▶ Element and text position data:
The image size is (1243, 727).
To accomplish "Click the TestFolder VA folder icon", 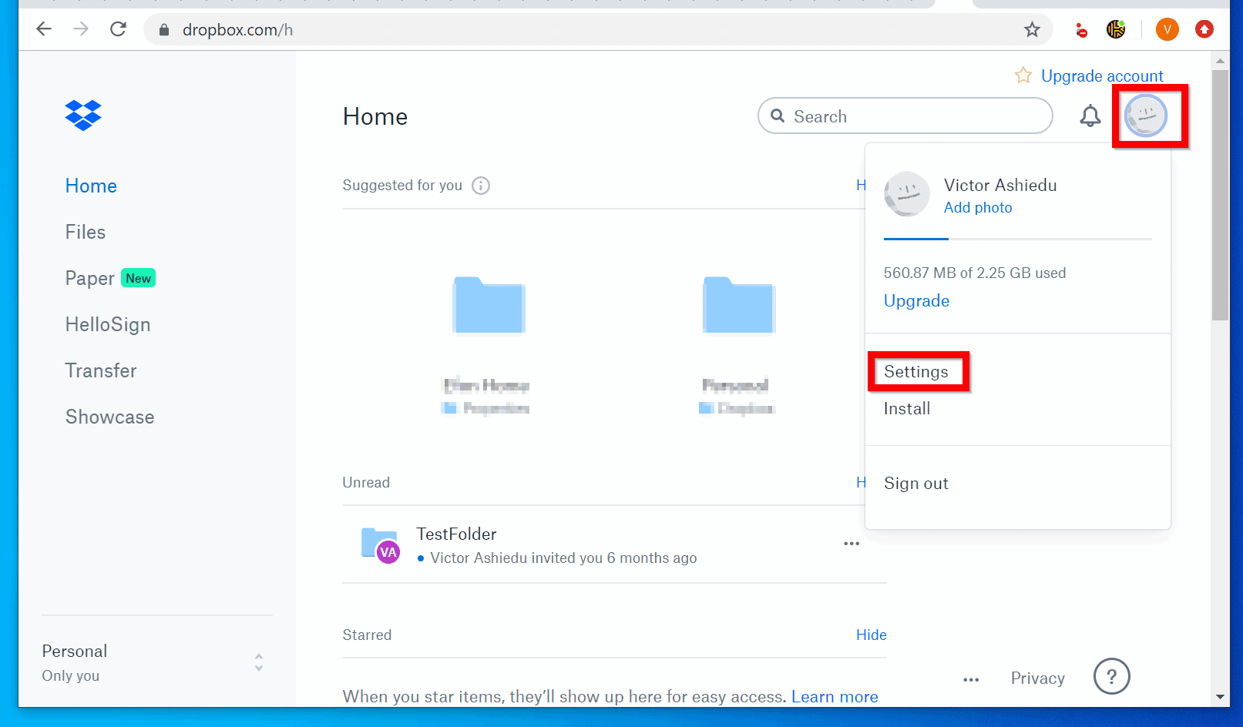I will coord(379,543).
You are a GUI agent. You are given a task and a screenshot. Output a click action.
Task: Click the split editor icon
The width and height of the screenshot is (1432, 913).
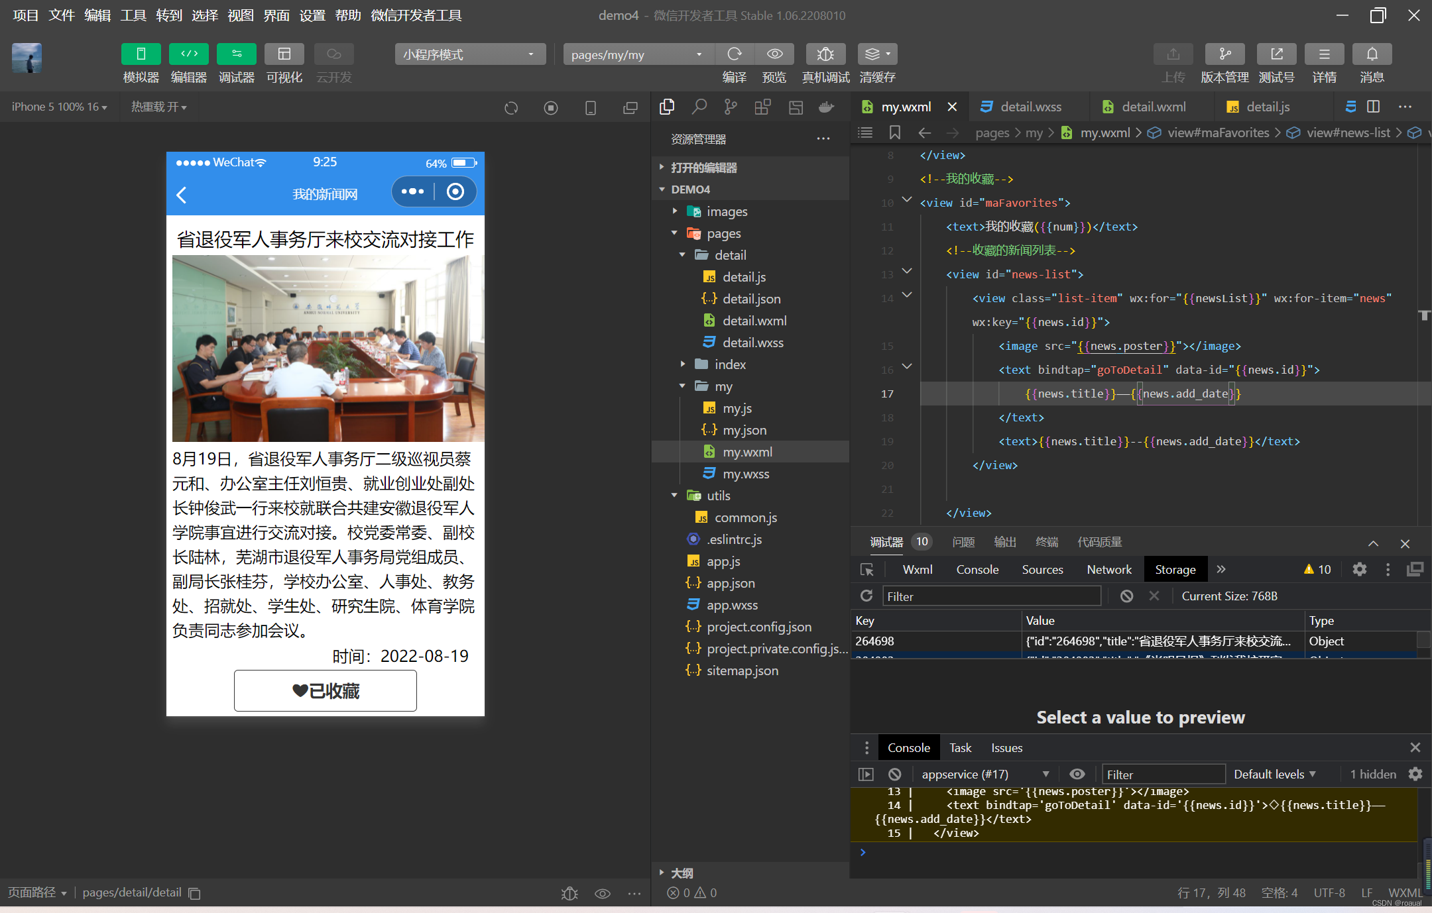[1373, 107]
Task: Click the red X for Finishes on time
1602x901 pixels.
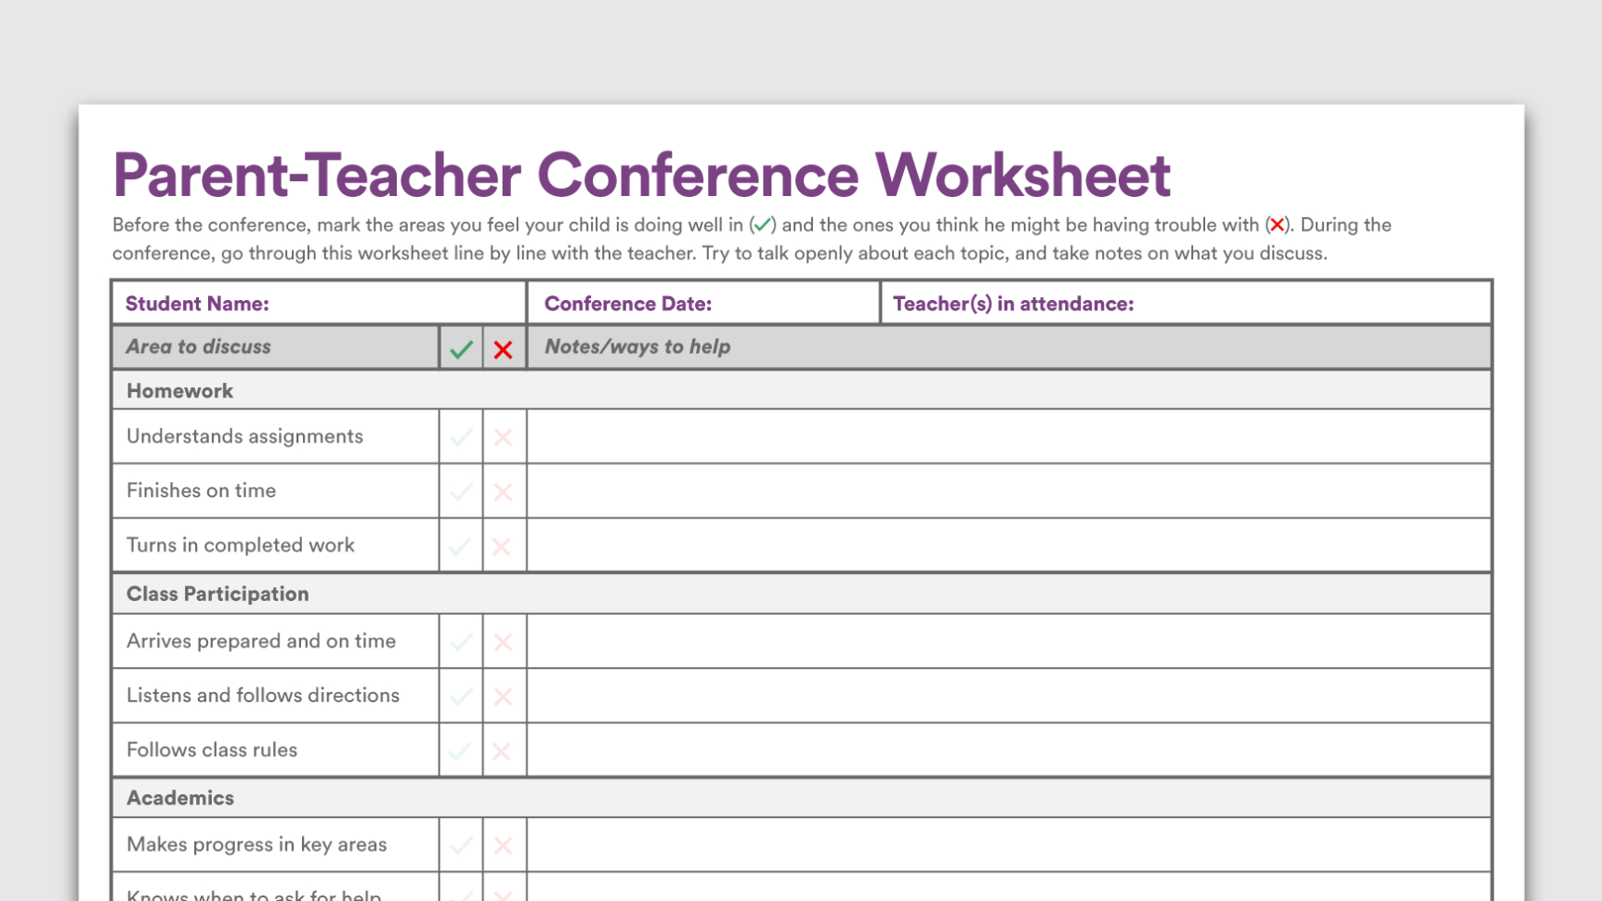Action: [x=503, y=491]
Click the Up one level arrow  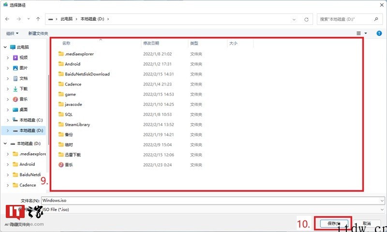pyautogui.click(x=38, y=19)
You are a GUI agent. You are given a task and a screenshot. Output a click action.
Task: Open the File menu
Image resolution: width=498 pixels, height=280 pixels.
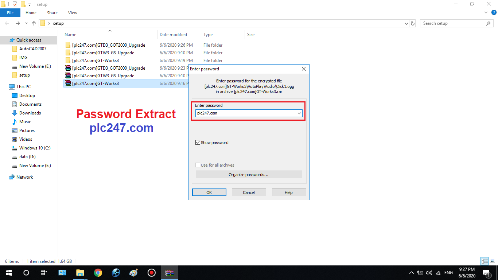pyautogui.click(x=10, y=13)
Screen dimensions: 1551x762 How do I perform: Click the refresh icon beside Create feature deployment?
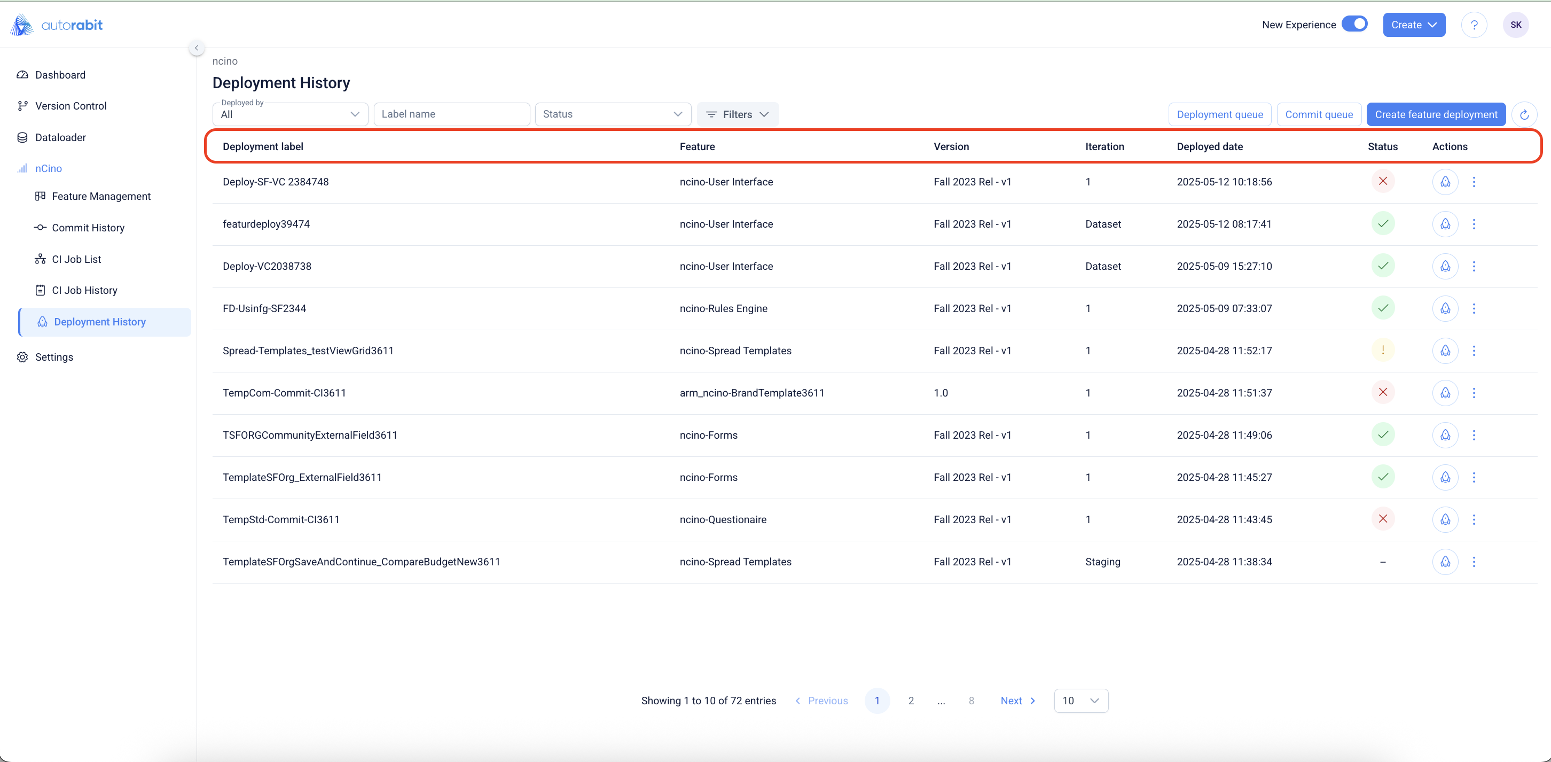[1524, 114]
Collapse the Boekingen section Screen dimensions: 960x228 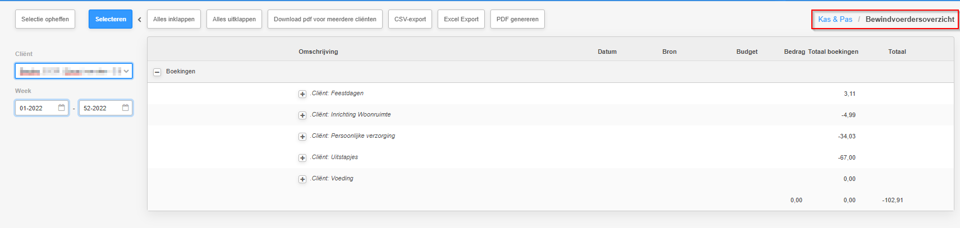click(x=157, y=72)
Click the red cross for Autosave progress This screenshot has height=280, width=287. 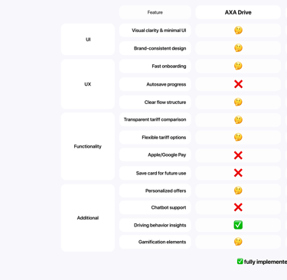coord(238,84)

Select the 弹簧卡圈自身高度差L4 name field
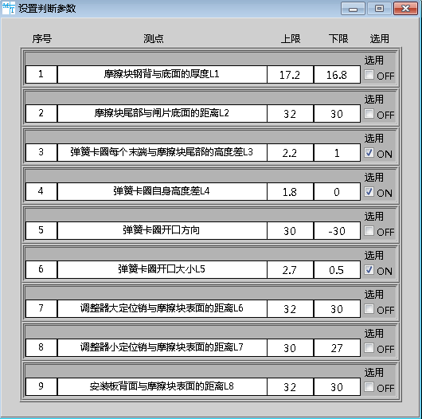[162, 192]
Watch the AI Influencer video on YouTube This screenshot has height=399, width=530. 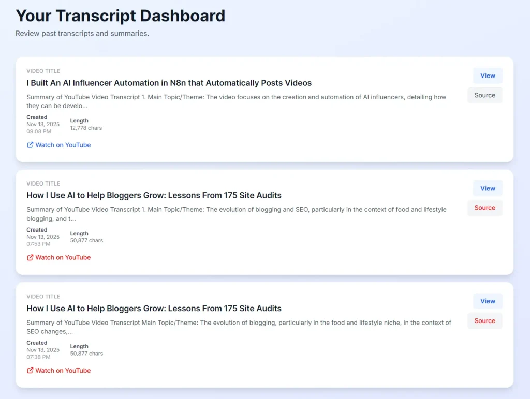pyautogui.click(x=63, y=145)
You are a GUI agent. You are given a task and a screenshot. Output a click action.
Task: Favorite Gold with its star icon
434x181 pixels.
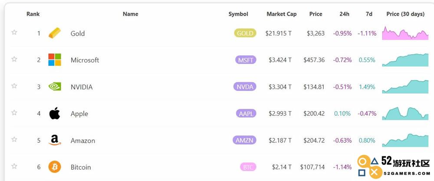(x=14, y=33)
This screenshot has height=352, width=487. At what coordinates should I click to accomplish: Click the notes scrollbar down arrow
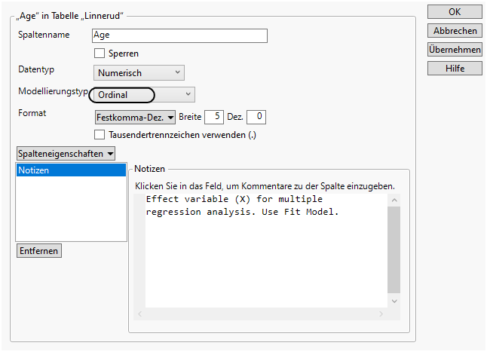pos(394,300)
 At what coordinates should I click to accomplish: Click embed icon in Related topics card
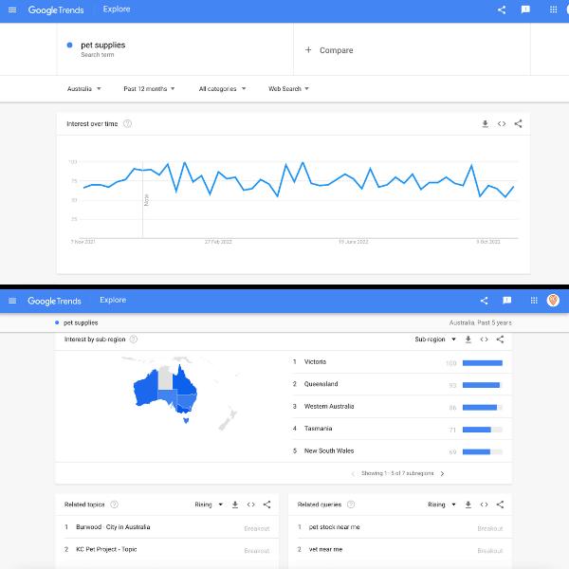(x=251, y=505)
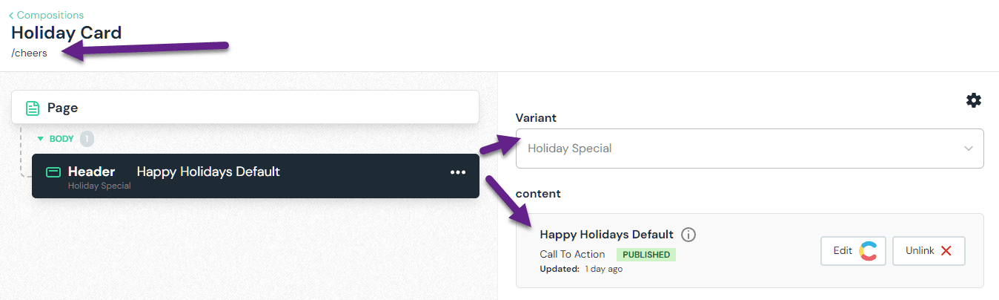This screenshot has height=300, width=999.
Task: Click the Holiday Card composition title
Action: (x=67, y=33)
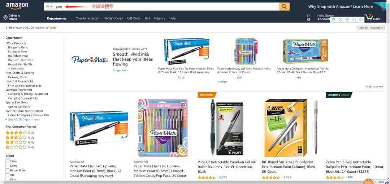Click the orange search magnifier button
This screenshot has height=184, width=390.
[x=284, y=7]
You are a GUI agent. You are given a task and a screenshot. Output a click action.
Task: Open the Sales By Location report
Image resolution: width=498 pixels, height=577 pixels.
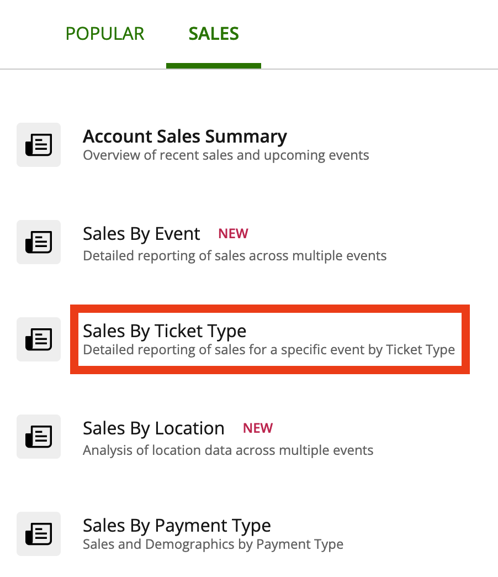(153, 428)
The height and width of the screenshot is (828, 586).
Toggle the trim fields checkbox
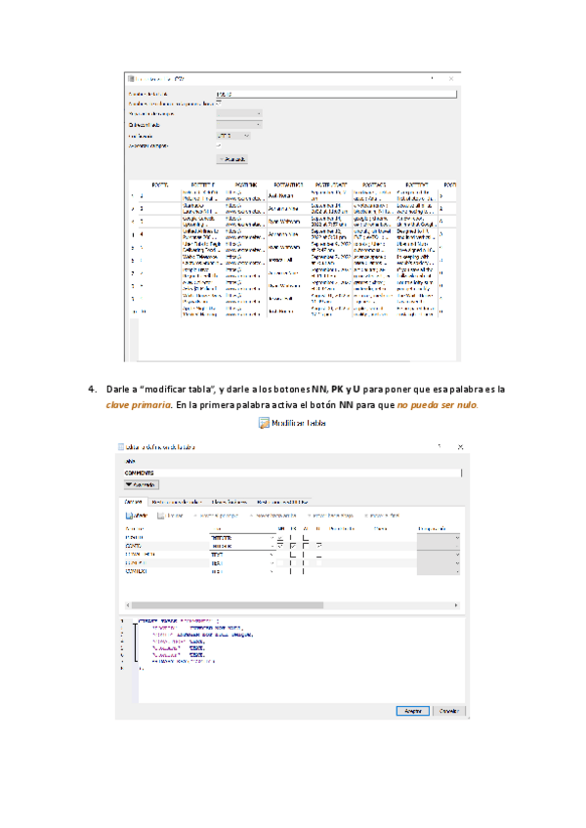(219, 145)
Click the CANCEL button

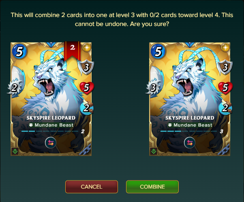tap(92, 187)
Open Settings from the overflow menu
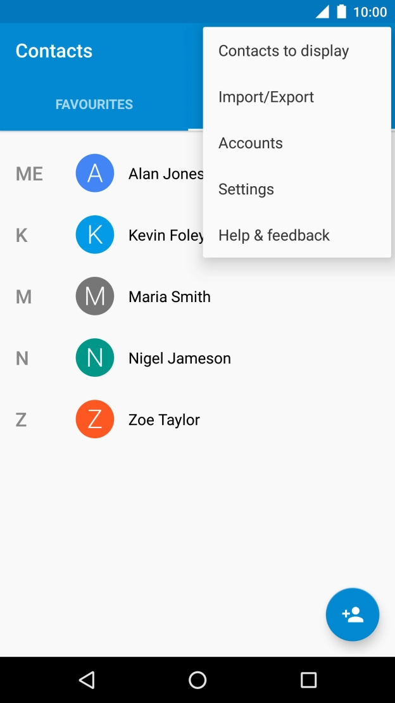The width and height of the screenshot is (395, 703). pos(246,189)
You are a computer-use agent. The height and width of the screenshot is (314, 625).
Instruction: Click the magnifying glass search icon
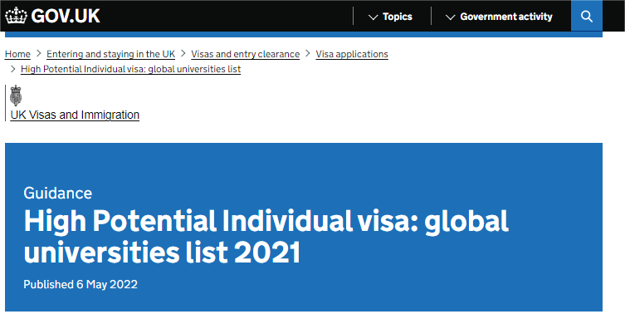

▶ Given request:
Starting at the line containing "Open Settings from the overflow menu" and ending at the end of the listing, write those lines out again with "magnifying glass" swapped for "magnifier" and nothing else changed. Could you leave out the pictures?

▶ Exercise answer:
Open Settings from the overflow menu
The width and height of the screenshot is (395, 703). pos(246,189)
You are a computer-use agent. The height and width of the screenshot is (314, 625).
Instruction: Click the magnifier search icon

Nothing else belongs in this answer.